Interpretation of results:
other: CLP/EU GHS criteria are not met, no classification required according to Regulation (EC) No 1272/2008
Conclusions:
In an acute inhalation (vapour) study conducted in compliance with OECD 403 and GLP, in which rats were exposed to to >4700 mg/m³ dimethoxydimethylsilane for four hours resulted in no mortality. Therefore, LC50 was determined to be >4700 mg/m³.
Endpoint conclusion
Endpoint conclusion:
no adverse effect observed
Dose descriptor:
LC50
Value:
> 4 700 mg/m³ air
Quality of whole database:
The available information comprises an adequate and reliable study, and is thus sufficient to fulfil the standard information requirements set out in Annex VIII, 8.5, of Regulation (EC) No 1907/2006.

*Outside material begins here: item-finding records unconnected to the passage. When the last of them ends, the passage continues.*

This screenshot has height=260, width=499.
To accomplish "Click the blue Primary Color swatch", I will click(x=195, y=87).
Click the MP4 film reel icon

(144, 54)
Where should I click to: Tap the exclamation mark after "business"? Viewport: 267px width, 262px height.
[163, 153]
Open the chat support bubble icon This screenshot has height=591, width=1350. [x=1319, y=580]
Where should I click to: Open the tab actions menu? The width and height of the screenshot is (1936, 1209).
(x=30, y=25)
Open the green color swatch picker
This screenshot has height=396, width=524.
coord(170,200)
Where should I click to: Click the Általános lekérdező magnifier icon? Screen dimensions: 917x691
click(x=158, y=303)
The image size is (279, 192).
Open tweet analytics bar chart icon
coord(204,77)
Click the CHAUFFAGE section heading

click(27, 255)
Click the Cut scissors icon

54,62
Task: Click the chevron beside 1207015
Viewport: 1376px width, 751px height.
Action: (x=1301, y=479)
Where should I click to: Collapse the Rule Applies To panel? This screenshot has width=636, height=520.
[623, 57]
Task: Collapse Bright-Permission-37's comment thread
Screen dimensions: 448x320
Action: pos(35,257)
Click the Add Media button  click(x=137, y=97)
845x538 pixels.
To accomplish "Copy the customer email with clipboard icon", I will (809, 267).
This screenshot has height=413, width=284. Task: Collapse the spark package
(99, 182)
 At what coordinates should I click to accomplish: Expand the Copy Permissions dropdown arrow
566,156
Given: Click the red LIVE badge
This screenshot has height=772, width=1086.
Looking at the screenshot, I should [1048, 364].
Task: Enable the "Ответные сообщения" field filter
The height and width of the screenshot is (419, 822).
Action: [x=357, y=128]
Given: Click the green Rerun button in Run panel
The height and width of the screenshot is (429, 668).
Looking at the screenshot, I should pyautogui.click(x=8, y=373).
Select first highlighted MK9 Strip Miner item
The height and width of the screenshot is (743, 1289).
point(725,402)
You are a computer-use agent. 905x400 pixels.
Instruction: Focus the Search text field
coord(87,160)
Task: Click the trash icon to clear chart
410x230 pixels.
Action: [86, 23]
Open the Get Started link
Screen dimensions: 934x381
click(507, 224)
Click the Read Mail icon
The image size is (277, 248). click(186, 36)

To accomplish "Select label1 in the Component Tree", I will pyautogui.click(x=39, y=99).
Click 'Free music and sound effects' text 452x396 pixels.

Acute toxicity: via dermal route

Endpoint conclusion
Endpoint conclusion:
no study available

Additional information

No studies were identified to assess the acute oral toxicity potential of dimethoxy(dimethyl)silane (CAS 1112-39-6). Based on a weight-of-evidence based adaptation according to REACH Annex XI, section 1.2 considering the results of a 7-day dose-range finding study (Dow Corning Corporation, 2008) and a combined repeated dose and reproduction / developmental screening study (Dow Corning Corporation, 2010), dimethoxy(dimethyl)silane is not expected to be acutely toxic. In addition, reliable data on acute oral toxicity for the structural analogue substance diethoxy(dimethyl)silane (CAS 78-62-6, LD50 = 9775 mg/kg bw) strengthen the conclusion, that dimethoxy(dimethyl)silane does not warrant classicification for acute oral toxicity according to Regulation (EC) No. 1272/2008.

 

The key acute inhalation study was the only study available. The study was conducted in compliance with GLP and according to OECD TG 403. Exposure of rats to dimethoxy(dimethyl)silane (CAS 1112-39-6) vapour at a concentration of 4.7 mg/L (4700 mg/m³) for four hours resulted in no mortality. Therefore LC50 was determined to be >4700 mg/m³ (Dow Corning Corporation, 1989).

 

No studies were available to assess the acute dermal toxicity potential of dimethoxy(dimethyl)silane (CAS 1112-39-6). However, in accordance with Column 2 of REACH Annex VIII, the acute toxicity study via the dermal route (required in Section 8.5.3) does not need to be conducted as reliable data via the oral and inhalation routes are available. 


Justification for classification or non-classification

The available data on acute toxicity by the oral and inhalation route do not meet the criteria for classification according to Regulation (EC) 1272/2008, and are therefore conclusive but not sufficient for classification of the registered substance.